The change has angered the British Bulldog Breed Council and it is threatening legal action against the club. Robin Searle, the chairman, said: “What you’ll get is a completely different dog, not a British bulldog.”
New breeding standards for 209 dog species have been brought into immediate force after the furore over breeding practices shown on a BBC One documentary, Pedigree Dogs Exposed, last summer. Breeders have until the end of June to lodge any objections.
The shake-up comes as one of the country’s leading zoologists and animal behaviour experts, Sir Patrick Bateson, announced that he would be heading an independent inquiry into dog breeding.

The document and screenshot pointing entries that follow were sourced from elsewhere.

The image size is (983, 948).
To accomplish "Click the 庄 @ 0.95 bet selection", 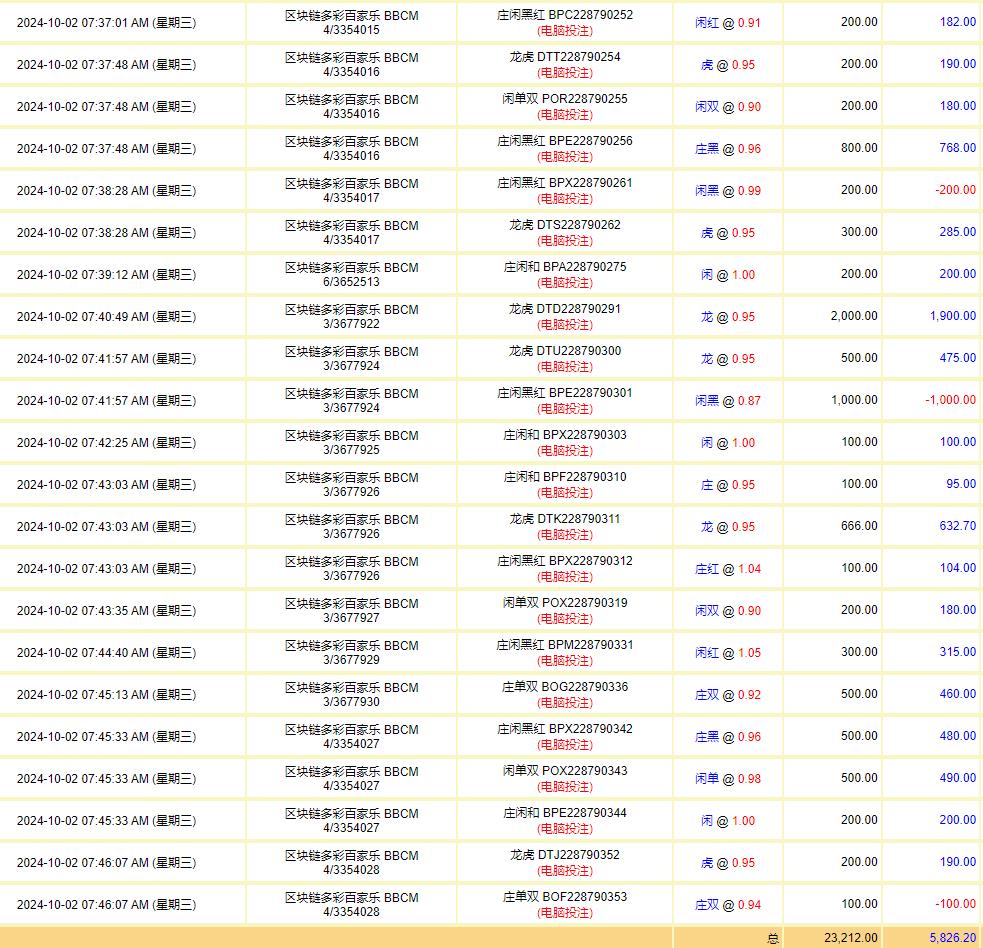I will tap(728, 484).
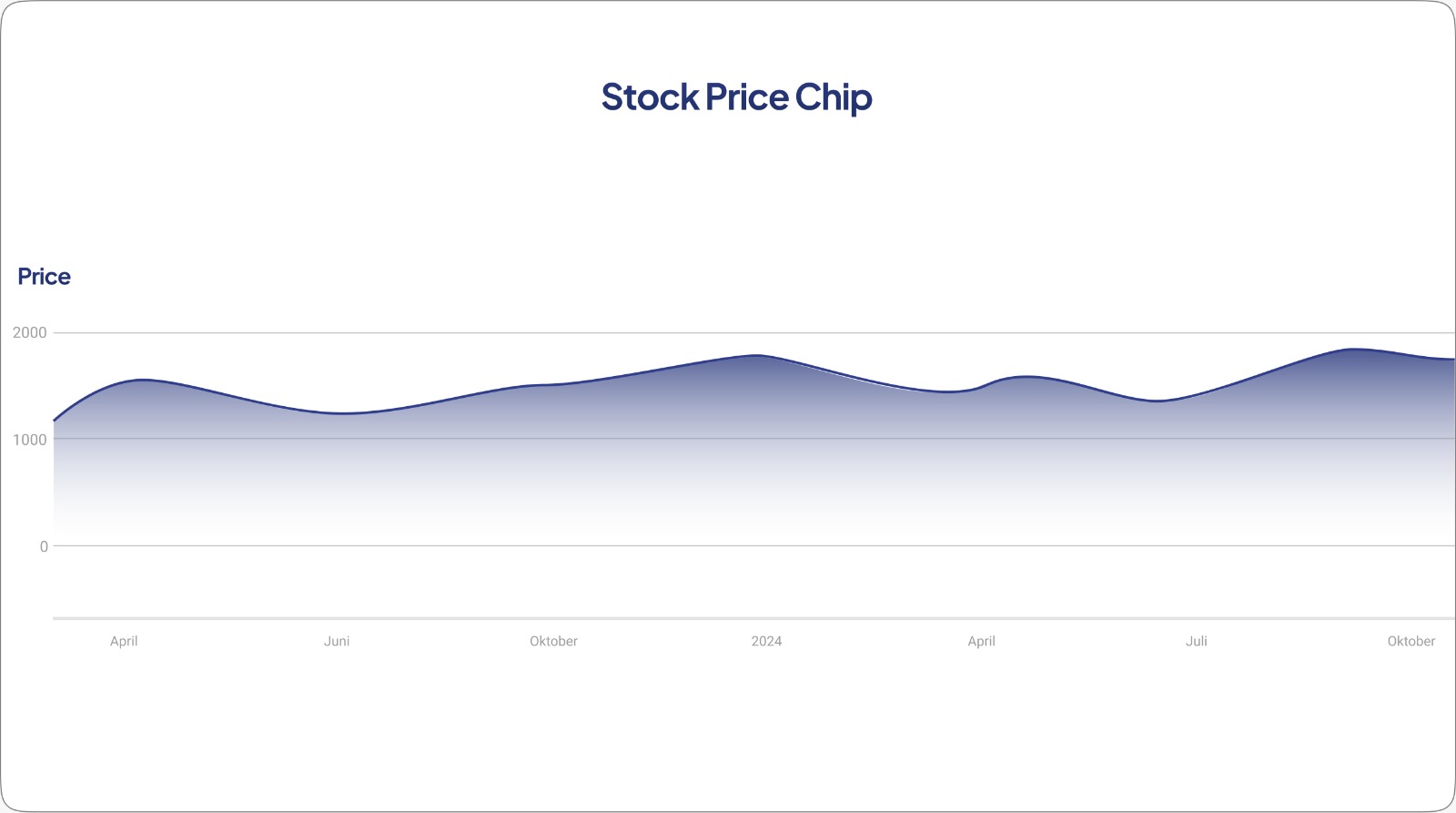Click the "Juli" x-axis label
The width and height of the screenshot is (1456, 813).
[x=1197, y=641]
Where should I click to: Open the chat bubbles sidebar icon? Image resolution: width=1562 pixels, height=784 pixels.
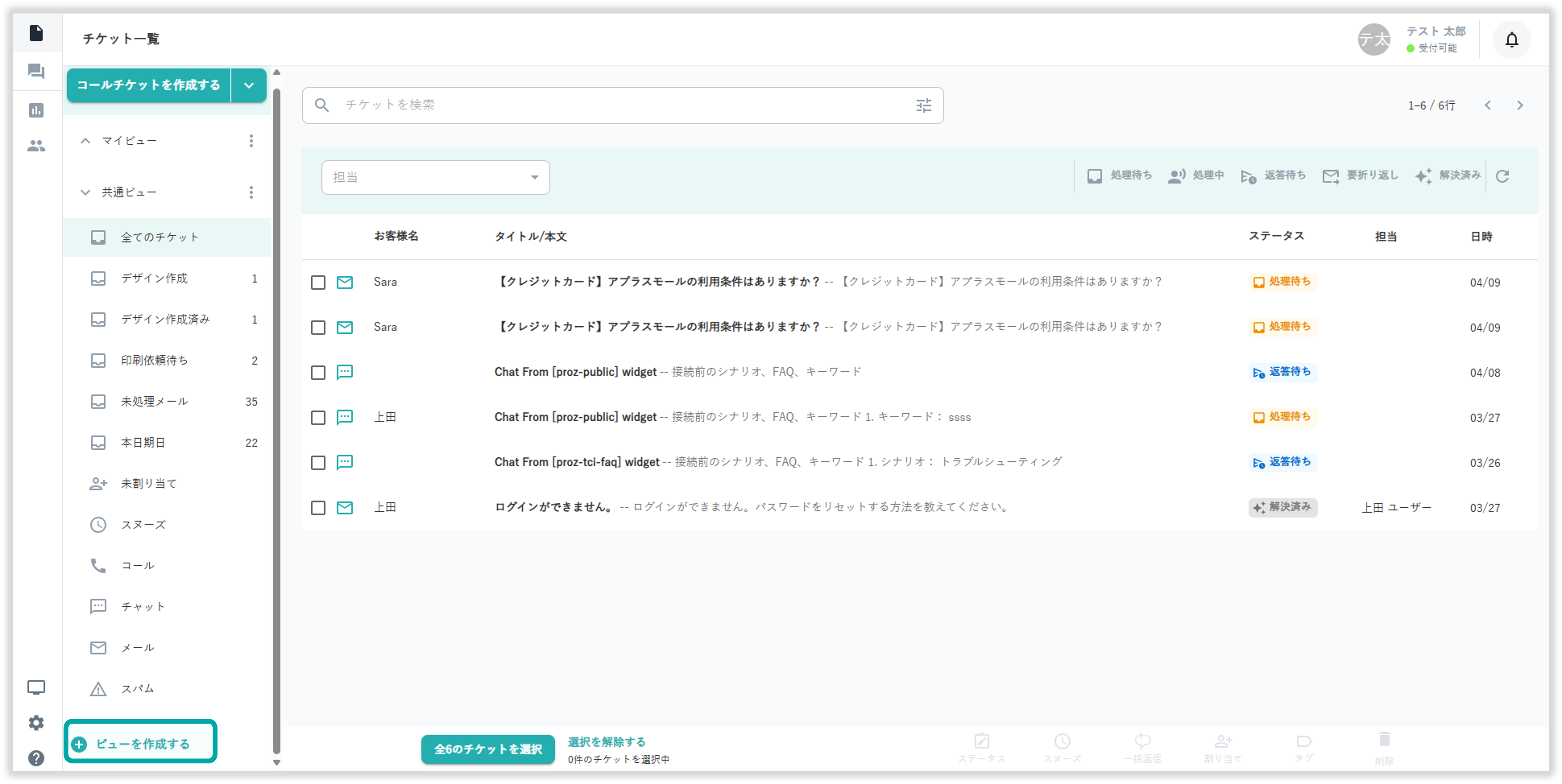tap(36, 72)
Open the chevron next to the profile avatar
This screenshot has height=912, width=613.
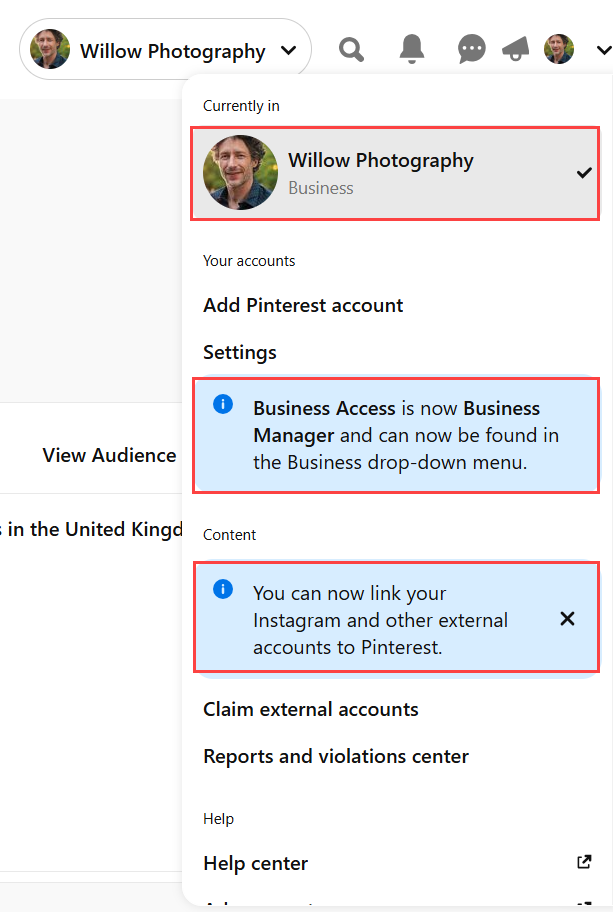pyautogui.click(x=604, y=49)
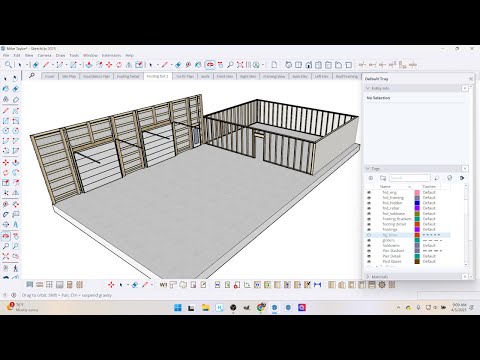
Task: Click the blue color swatch of fnd_hidden
Action: pyautogui.click(x=417, y=203)

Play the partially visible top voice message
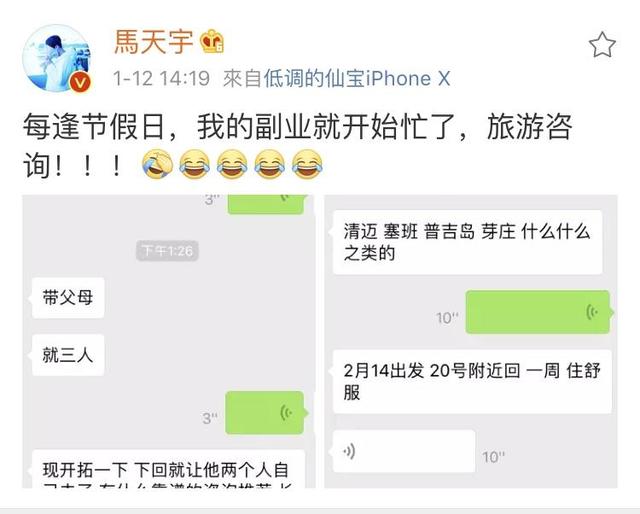point(266,205)
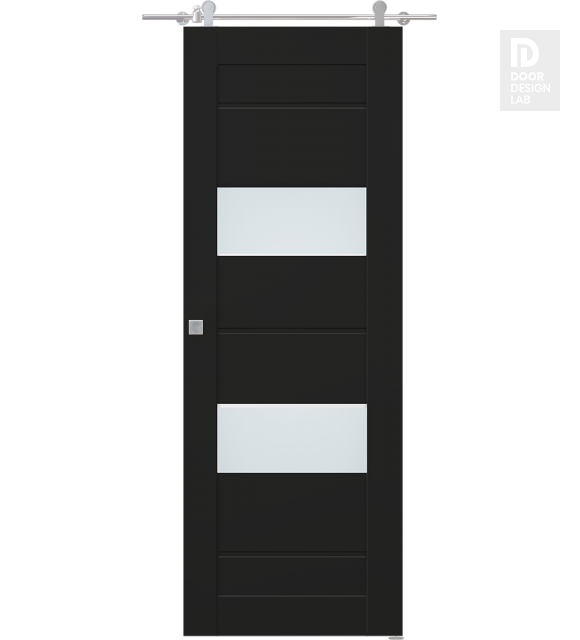This screenshot has width=580, height=640.
Task: Click the right barn door roller hanger
Action: 379,13
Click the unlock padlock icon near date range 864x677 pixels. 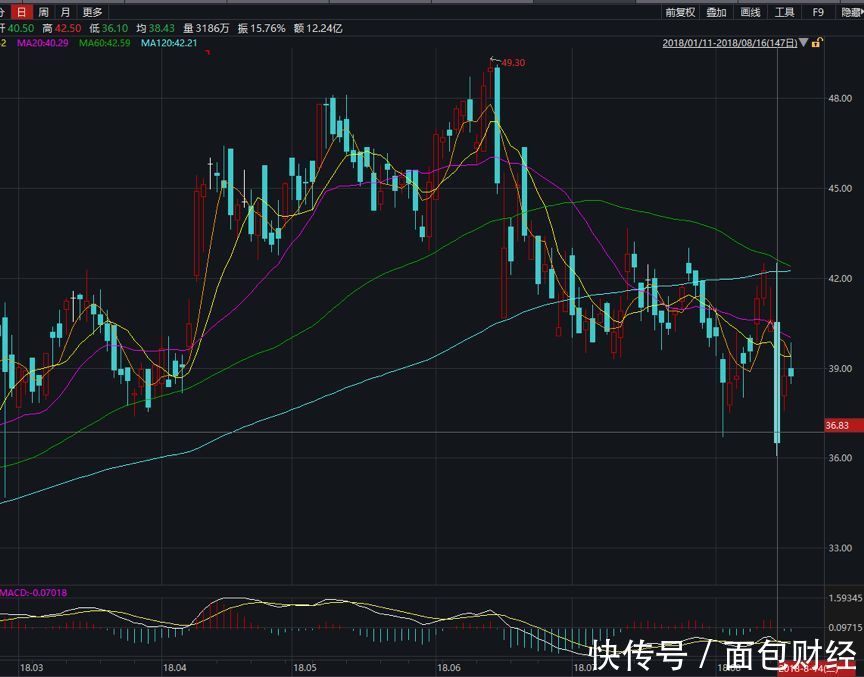[x=817, y=44]
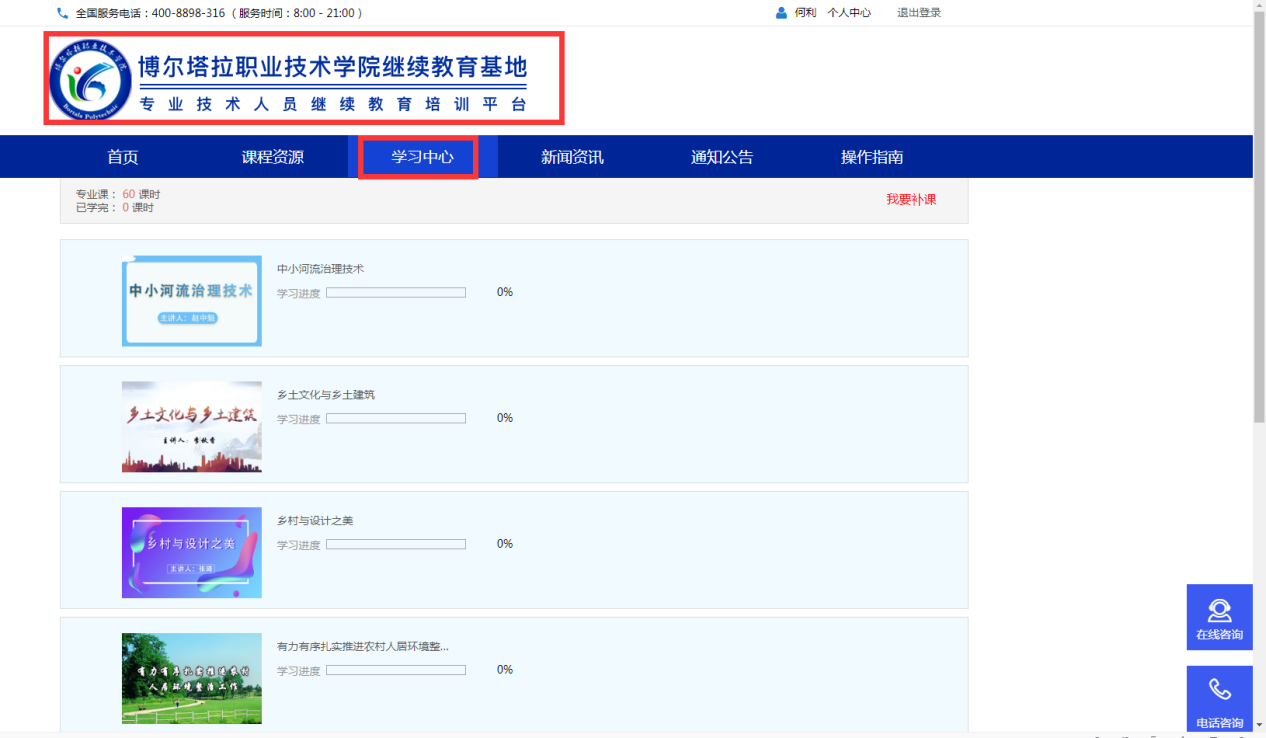Click 退出登录 to log out

point(918,13)
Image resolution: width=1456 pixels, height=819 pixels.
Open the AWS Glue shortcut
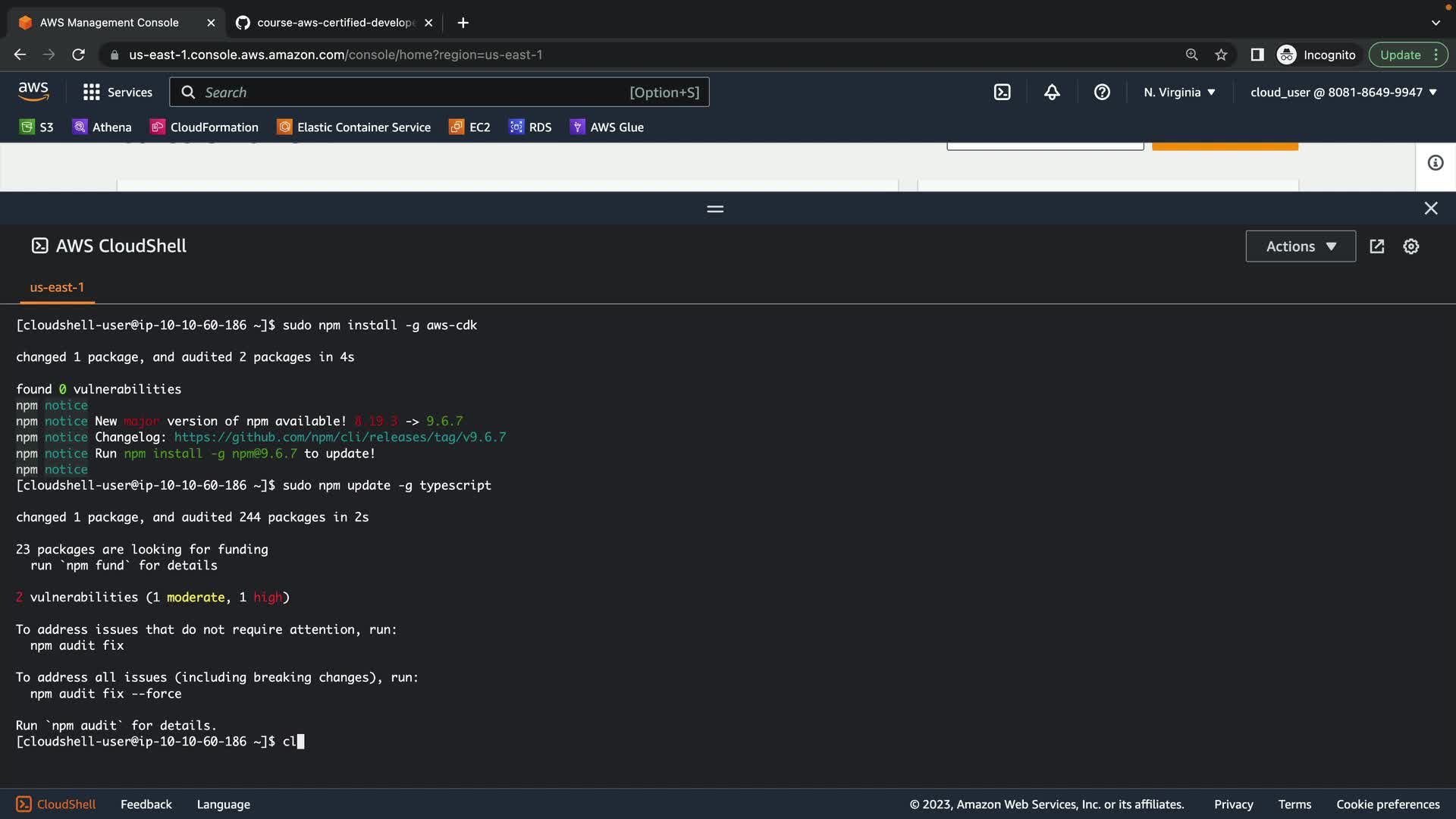pyautogui.click(x=607, y=127)
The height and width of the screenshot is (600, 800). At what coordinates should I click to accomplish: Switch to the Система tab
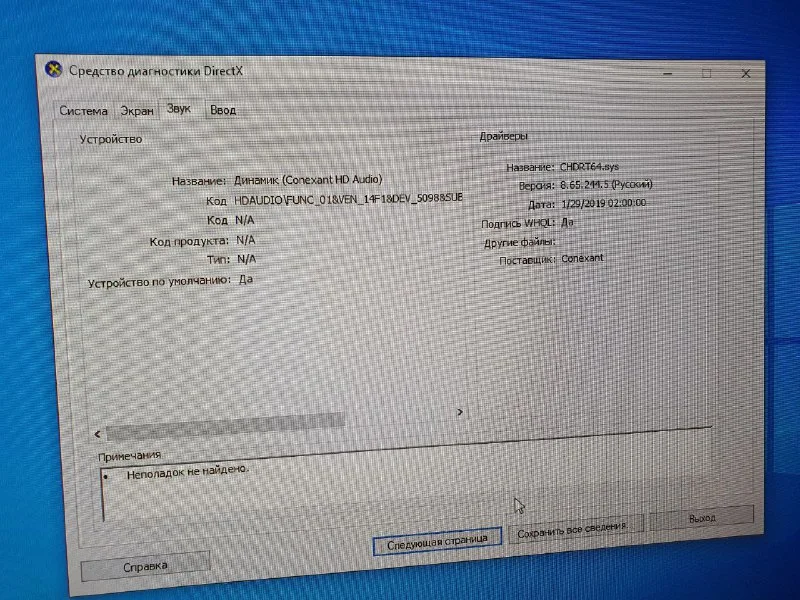83,110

The Kennel Club is determined to show its commitment to dog welfare and has ordered the removal of characteristic features from some dogs. In a statement it said: “The breed standards have been revised so they will not include anything that could in any way be interpreted as encouraging features that might prevent a dog breathing, walking and seeing freely.”
The shar pei will lose the familiar folds of skin on the neck, skull and legs while the Clumber spaniel and the labrador retriever must stay slim to qualify as top show dogs. Flat faces without a muzzle on Pekingese are also no longer acceptable because they cause breathing difficulties. Other breeds to change are the bloodhound, German shepherd hound, basset hound, Saint Bernard, chow chow, the Dogue de Bordeaux and mastiff.
Bulldogs are prone to skin and coat problems, cherry eye, respiratory disorders, orthopaedic conditions, and soft or cleft palate. Most are born by Caesarean section because large heads and proportionally small hips make natural births difficult. The breed’s anatomy also hinders mating, with many litters conceived via artificial insemination.
Jemima Harrison, of Passionate Productions, which made Pedigree Dogs Exposed, said that the changes were “hugely welcome and long overdue” but that it would take years to put right all the problems.